START GIVEN ENTRIES
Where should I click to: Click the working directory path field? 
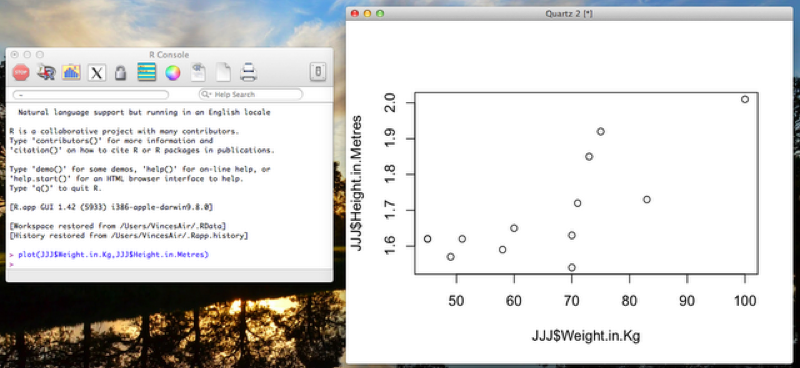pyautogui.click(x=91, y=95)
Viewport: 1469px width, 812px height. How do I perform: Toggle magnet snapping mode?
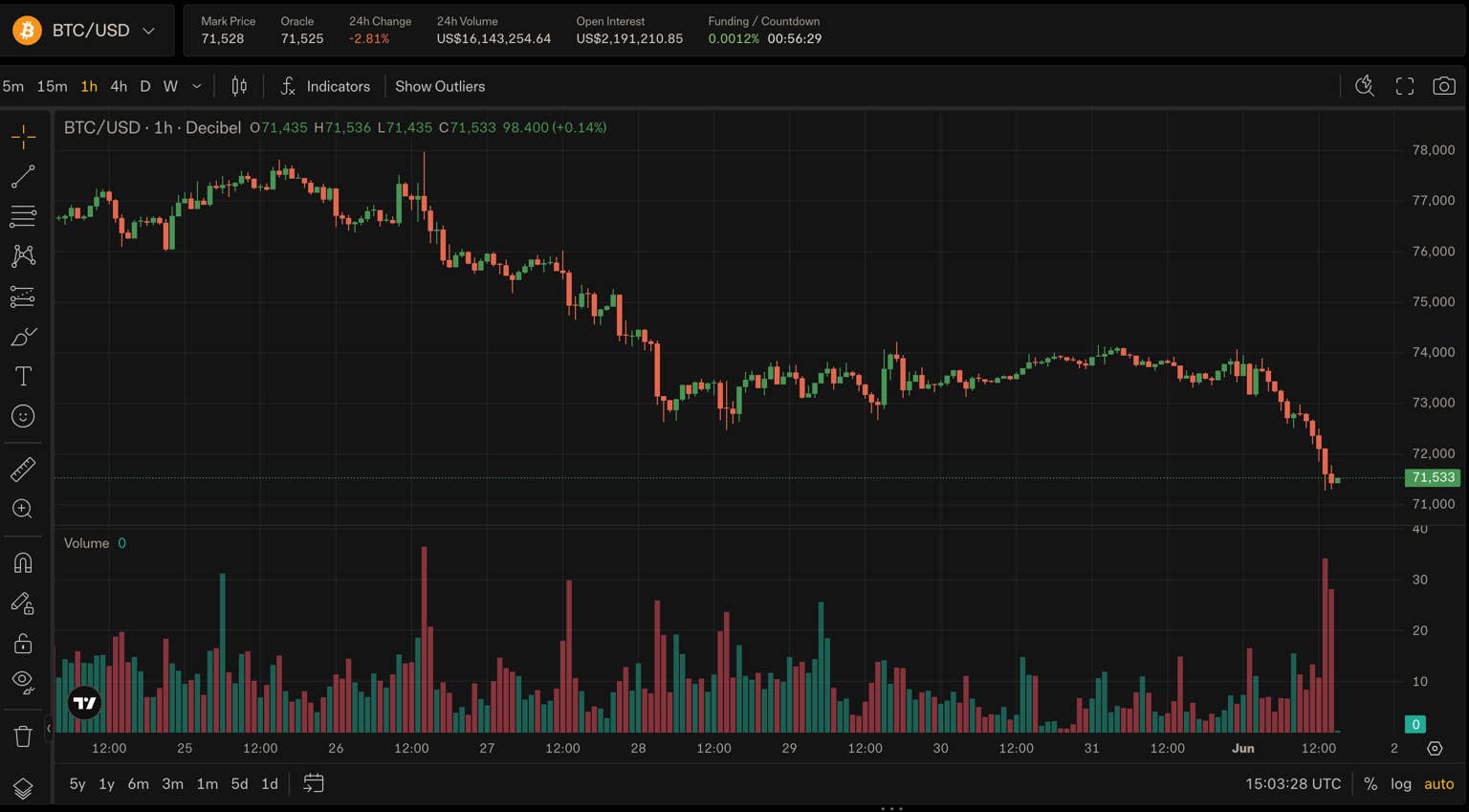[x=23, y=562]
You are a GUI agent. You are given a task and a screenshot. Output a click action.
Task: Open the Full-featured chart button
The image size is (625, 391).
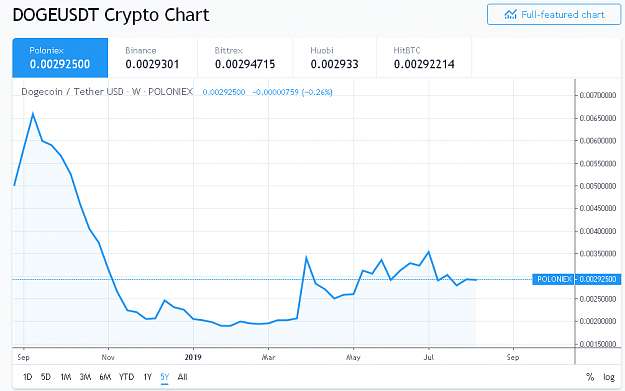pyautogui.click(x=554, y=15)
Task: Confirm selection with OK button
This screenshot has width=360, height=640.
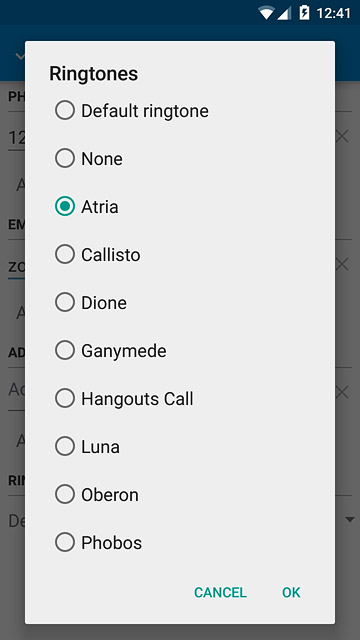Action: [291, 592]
END GIVEN ENTRIES
START GIVEN ENTRIES
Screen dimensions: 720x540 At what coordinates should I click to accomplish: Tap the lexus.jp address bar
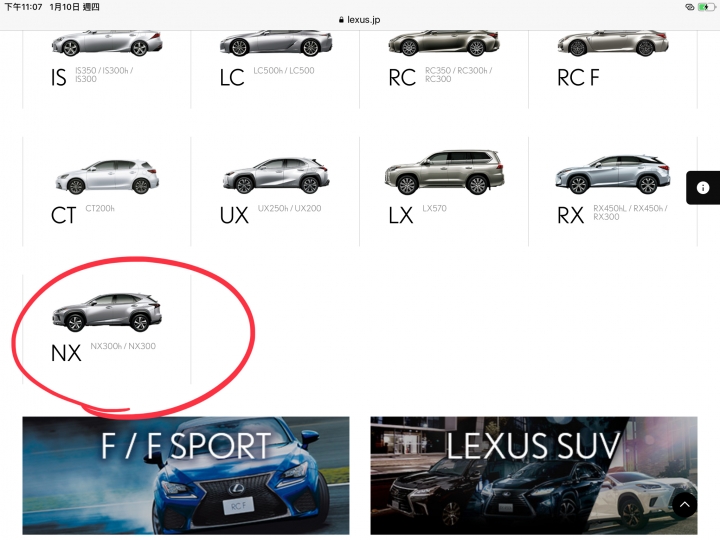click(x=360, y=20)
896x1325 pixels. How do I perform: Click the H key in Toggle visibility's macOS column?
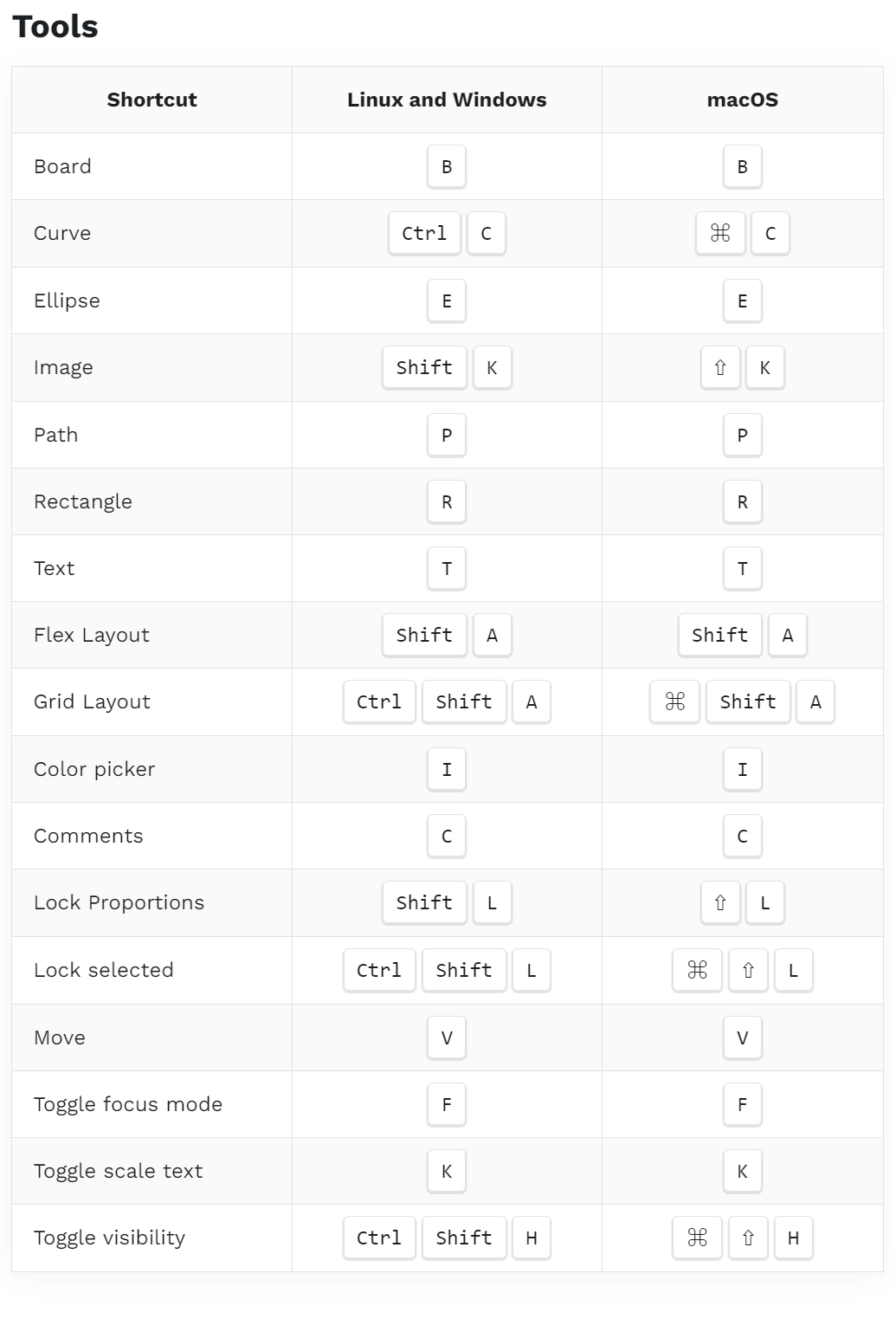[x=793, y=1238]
END GIVEN ENTRIES
START GIVEN ENTRIES
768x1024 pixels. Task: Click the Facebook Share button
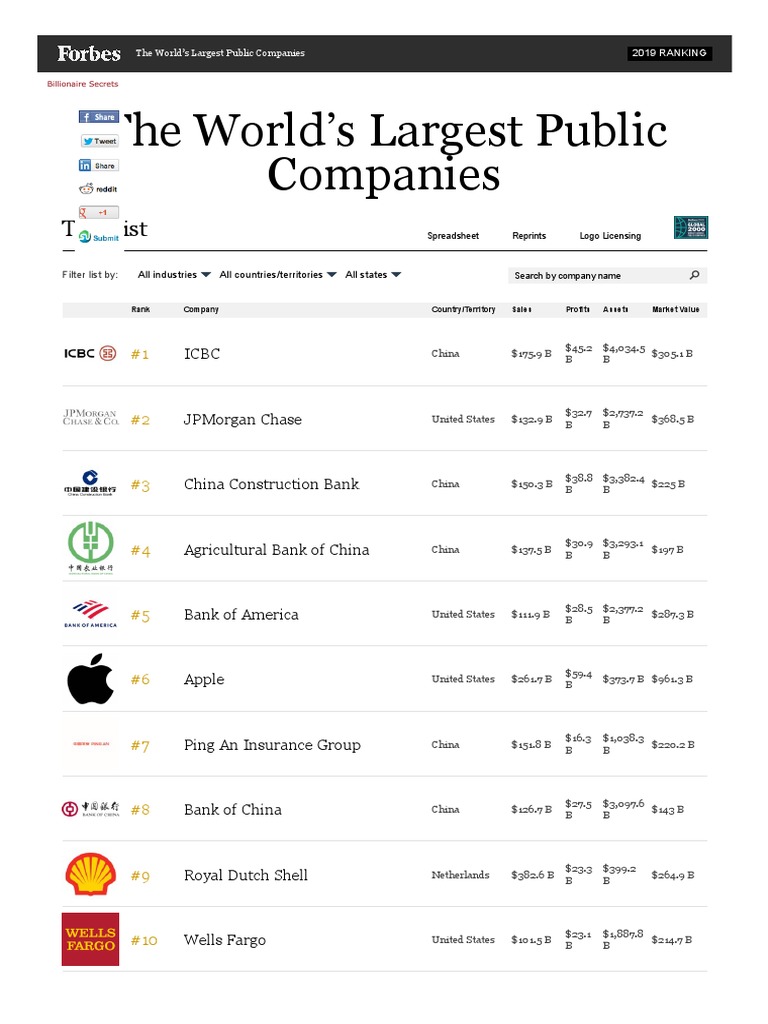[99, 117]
END GIVEN ENTRIES
- YOUR OBJECTIVE
Would you copy the lines above exactly, starting with the one that has "Where should I" and ending with the one that has "You are a GUI", both included, without the pictures?

- TASK ANSWER
Where should I click to: Click the working directory path field? 
pyautogui.click(x=91, y=95)
Viewport: 1469px width, 812px height. How do I perform: Toggle magnet snapping mode?
[x=23, y=562]
You are a GUI agent. You are given a task and a screenshot. Output a click action.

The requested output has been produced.